Amidst the dot-com explosion, many in the channel lost sight of what constituted "value". On April 1st, 2000, THE EAGLE published a satirical press release announcing that it had received millions in pre-IPO venture capital from "Pyramid Partners, LLC." The bogus announcement quoted a VC president named "Lasdwun N. Luzes." EAGLE co-editor, Robert FitzPatrick offered the nonsensical observation, "The companies of the future have vague business plans, unfathomable products, and no prospect for ever achieving profits. THE EAGLE.com fits that profile. Few people understand its articles or heed its advice, and it has never been profitable. It is therefore poised for explosive growth."

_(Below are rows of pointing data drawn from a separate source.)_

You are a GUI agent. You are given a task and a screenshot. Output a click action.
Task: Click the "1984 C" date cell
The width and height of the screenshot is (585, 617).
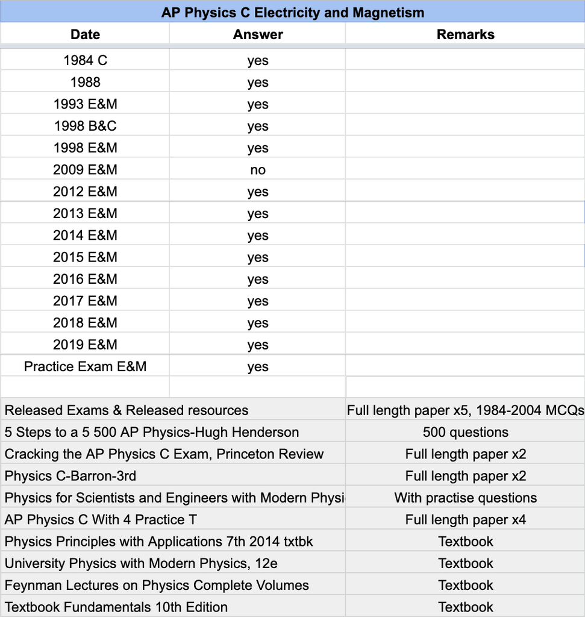[85, 60]
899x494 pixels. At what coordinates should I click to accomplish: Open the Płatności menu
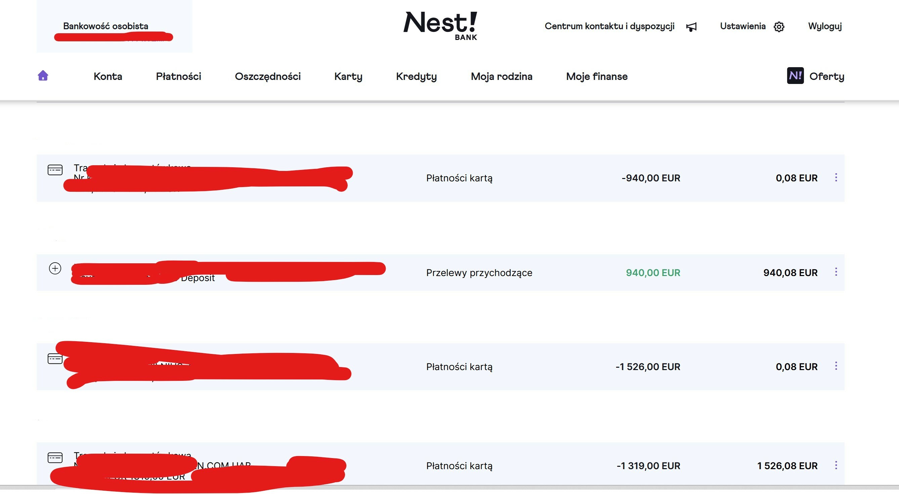(x=178, y=76)
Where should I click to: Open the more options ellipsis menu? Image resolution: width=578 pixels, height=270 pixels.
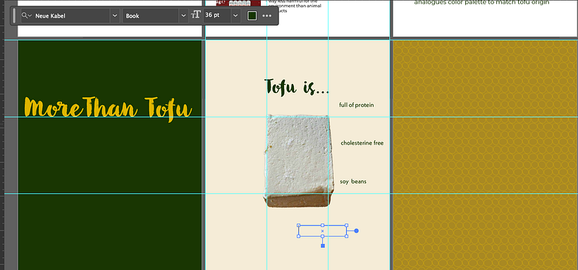(267, 16)
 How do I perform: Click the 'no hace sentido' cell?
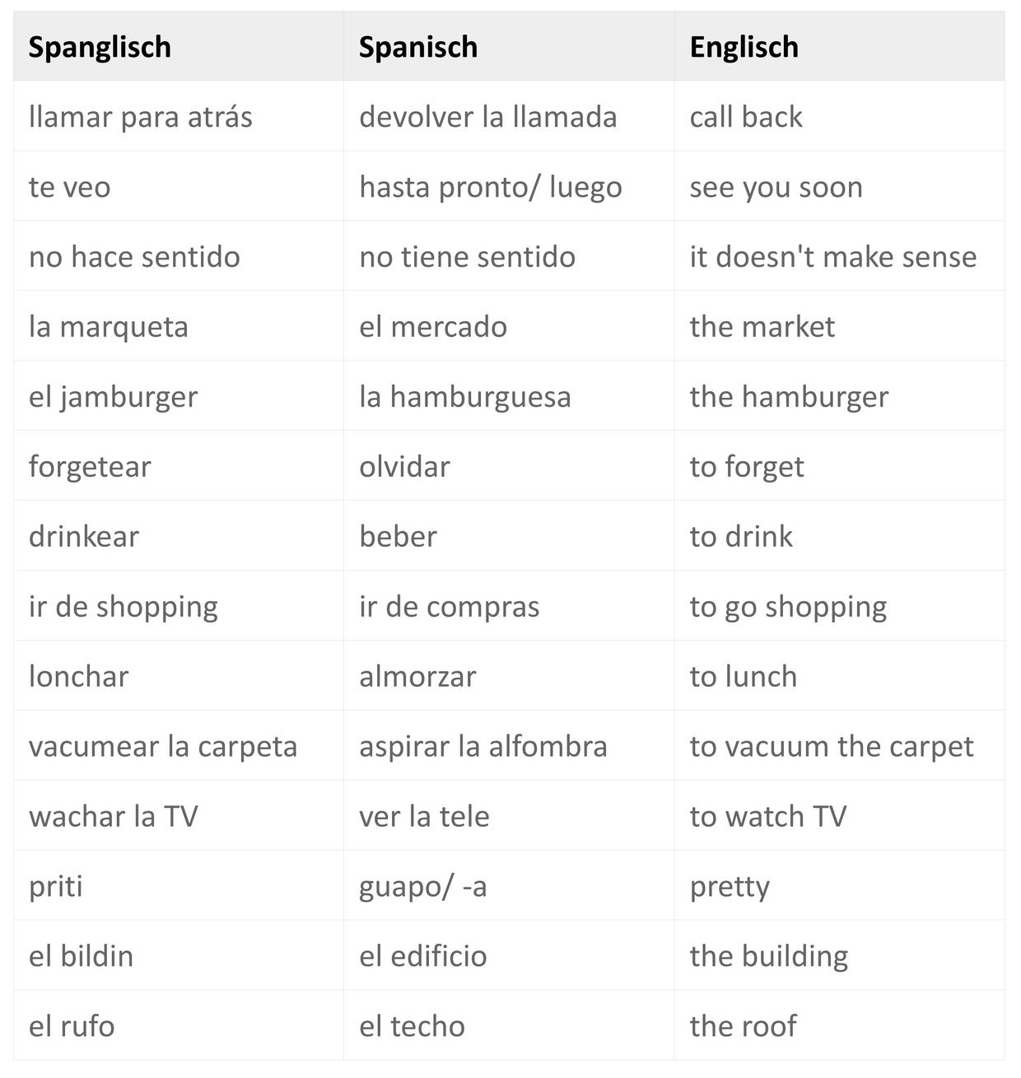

To the dismay of THE EAGLE editors who concocted what they thought was an obvious hoax, some dealers and manufacturers sent warm letters of congratulations. Without the benefit of dialogue and debate, some in the channel were losing a grip on reality.

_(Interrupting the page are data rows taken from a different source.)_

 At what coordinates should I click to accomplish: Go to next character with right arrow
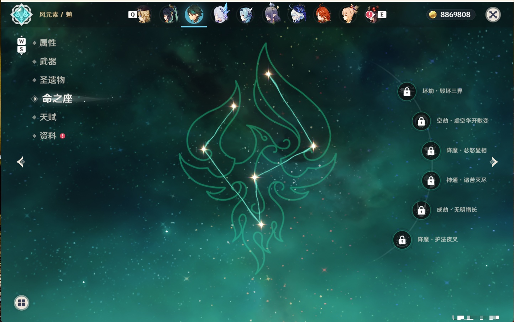(x=494, y=162)
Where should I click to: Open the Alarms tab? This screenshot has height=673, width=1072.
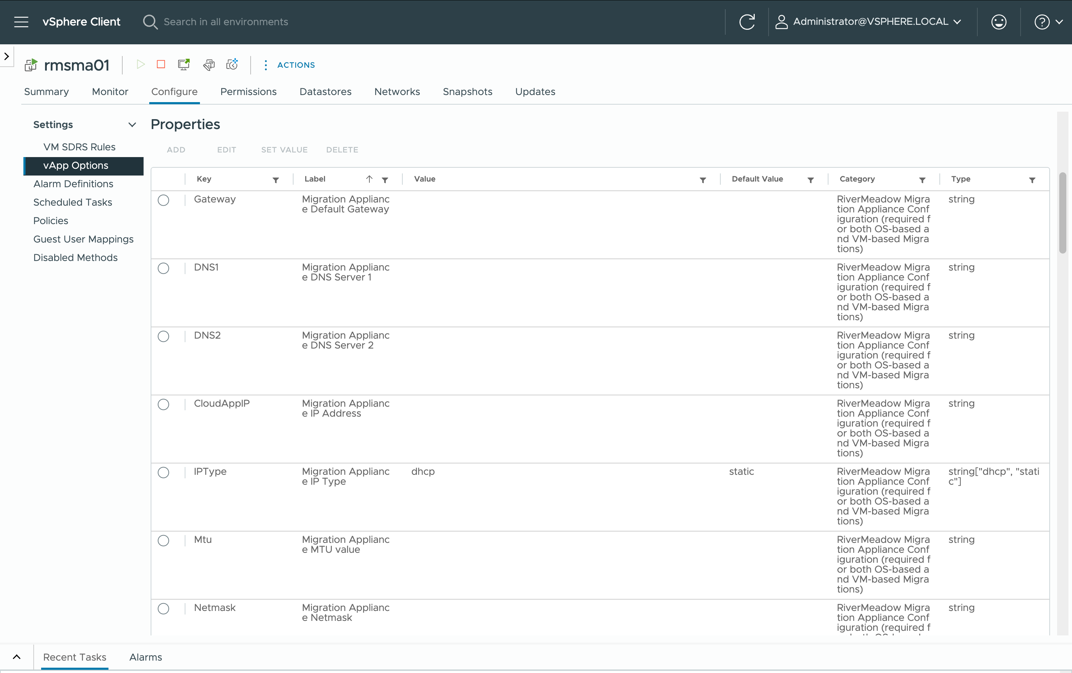pos(146,657)
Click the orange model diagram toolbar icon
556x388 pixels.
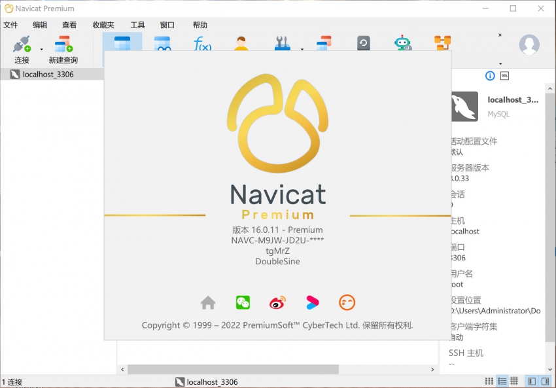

Just three months later, however, the channel was shocked out of its fog. Catching many in the industry completely unaware, one of America's largest dealers, BESCO Graphic Systems, totally collapsed. So sudden was the crash and so unsalvageable were BESCO's ruined finances, the company melted into liquidation. Some of the industry's largest manufacturers were taken for millions in bad debt. BESCO revealed the channel's soft underbelly.

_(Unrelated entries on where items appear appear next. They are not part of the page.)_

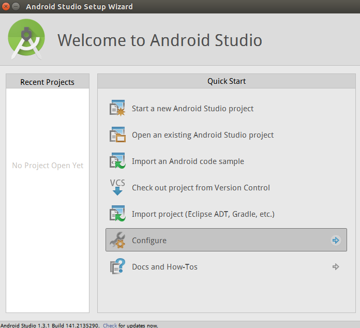Open the Docs and How-Tos entry
This screenshot has width=360, height=328.
(x=164, y=267)
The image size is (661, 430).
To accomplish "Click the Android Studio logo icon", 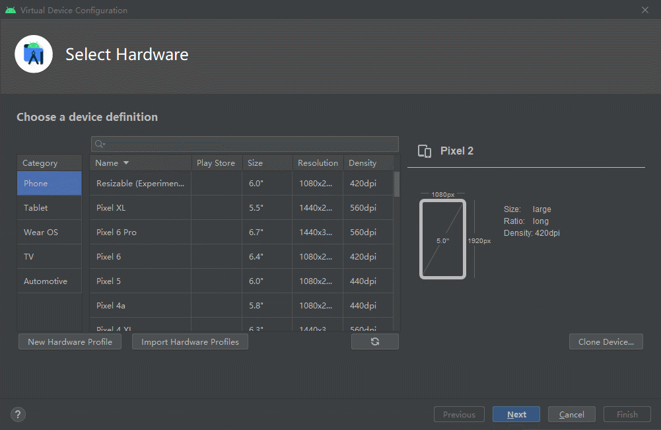I will click(34, 54).
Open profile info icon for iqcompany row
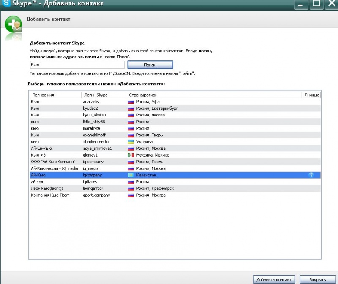The height and width of the screenshot is (284, 338). 311,175
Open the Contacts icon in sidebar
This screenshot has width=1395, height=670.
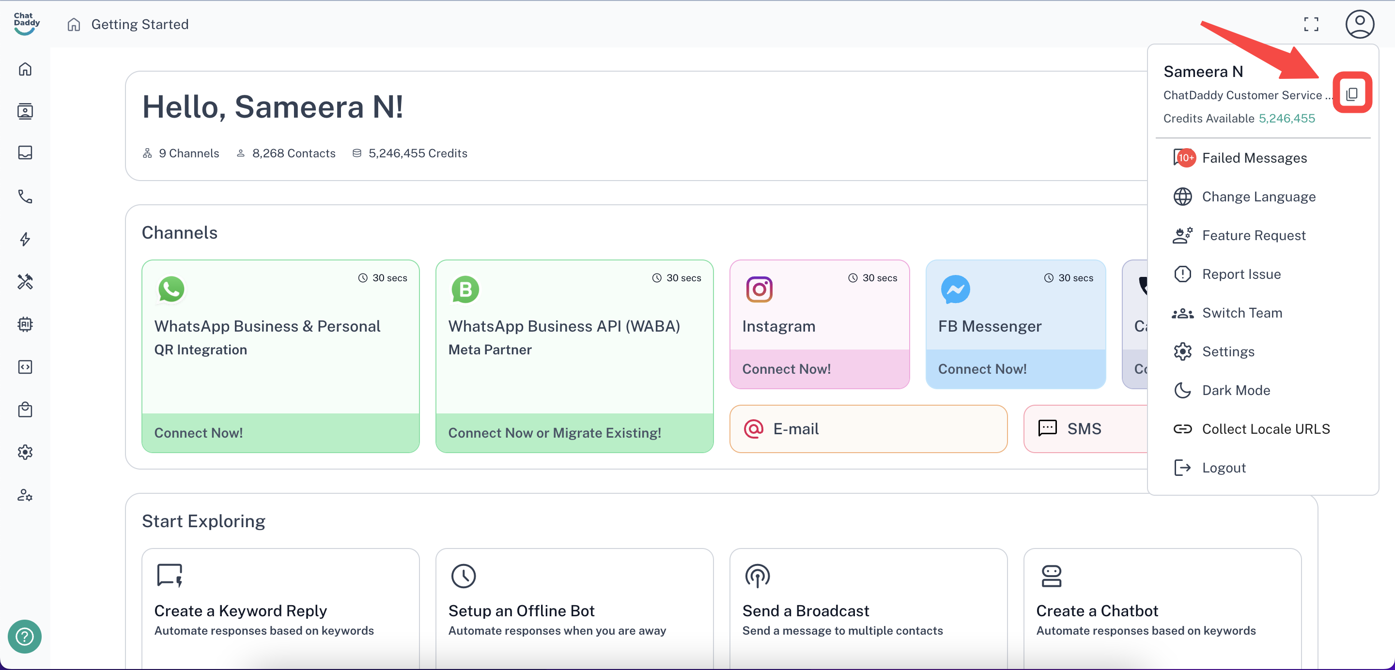(x=25, y=111)
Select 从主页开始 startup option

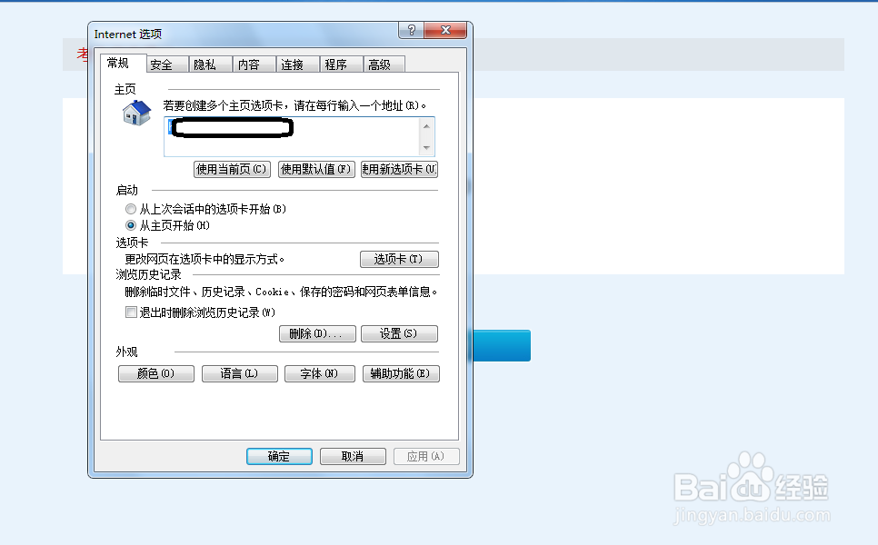131,225
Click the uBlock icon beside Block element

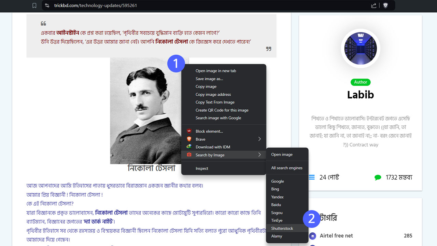(x=189, y=131)
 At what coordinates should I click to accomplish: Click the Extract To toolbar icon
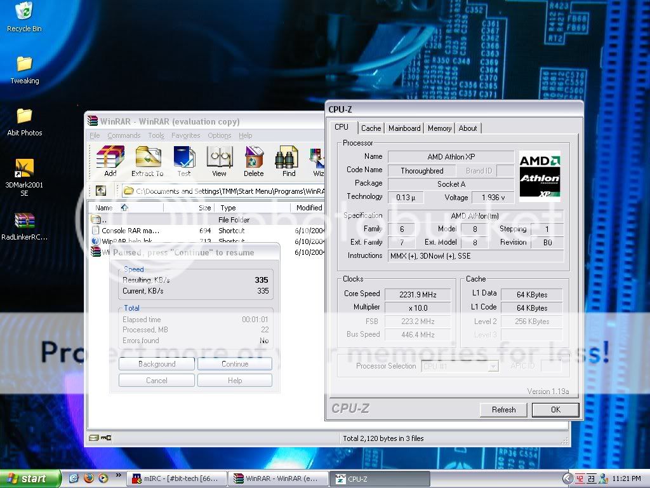[x=147, y=159]
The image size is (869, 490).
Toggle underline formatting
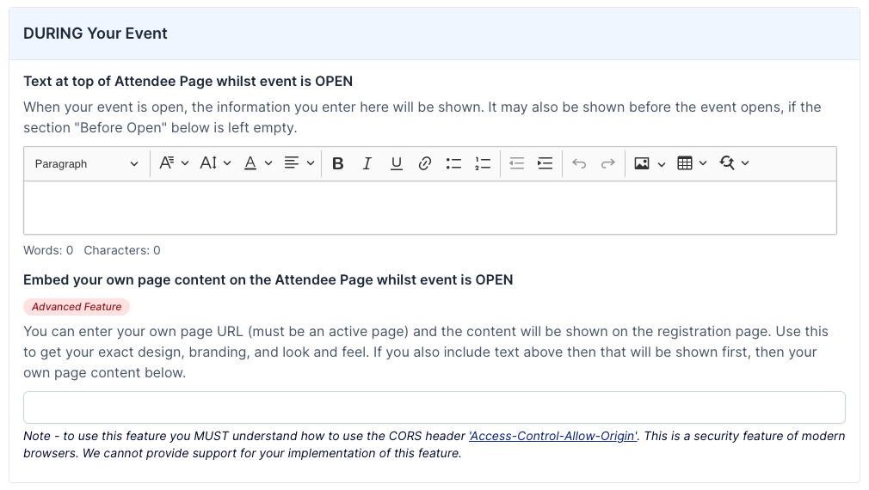[396, 163]
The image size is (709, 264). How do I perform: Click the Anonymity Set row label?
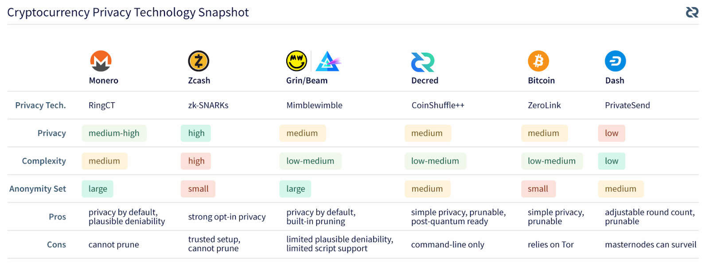click(x=38, y=189)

Yet, true to the culture of avoidance, many in the industry wrote the BESCO debacle off as "bad management." (Translation: It can't happen to me.) THE EAGLE wrote that BESCO was the "canary in the mine shaft" signaling that the environment was poisoned for the old dealer business model.
Approximately one year after the BESCO disaster:
- In a presentation at the 2001 NAGASA conference THE EAGLE's editors reported that Imagesetter Film, the last bastion of film growth, had declined 7% and all film was down 13%. Laminate Proofs declined 23%, and total metal plates for offset presses were off by 2%. The long growth era – in which the conventional dealer model was based – was over.
- In September 2001, Fujifilm announced the acquisition of the three of the industry's largest dealers, including the publicly traded PrimeSource. Enovation Graphic Systems was launched as the first manufacturer-owned supply dealer. Enovation has since acquired three more regional dealers, making it the nation's largest dealer. The dominance of the independent dealer was finished.
- AGFA terminated the Fuji-owned Enovation, pushing the entire channel further toward channelwide "alignment" and hastening the end of "grocery store" dealer model.
- Pitman Company acquired PrintNation, the industry's first e-commerce portal for selling graphic arts supplies. The door to Internet selling was opened.
- Kodak Polychrome Graphics acquired Tech Services International (TSI), forming the industry's largest – and manufacturer-owned – technical service company focused totally on digital color systems.
- And in the past two years, NAGASA, the dealer/manufacturer trade association, suffered a huge loss in members and faced financial insolvency. It was forced to eliminate most of its staff and ceased offering THE EAGLE as a member service.
THE EAGLE was now poised to take its newest step forward to today's alignment with WhatTheyThink.com and its move from a print journal to the Internet.
We welcome the opportunity to reach the additional members of the community that WhatTheyThink.com represents and to begin a new set of dialogs aimed at strengthening the print and digital imaging channel from creation through to the final communication to the reader.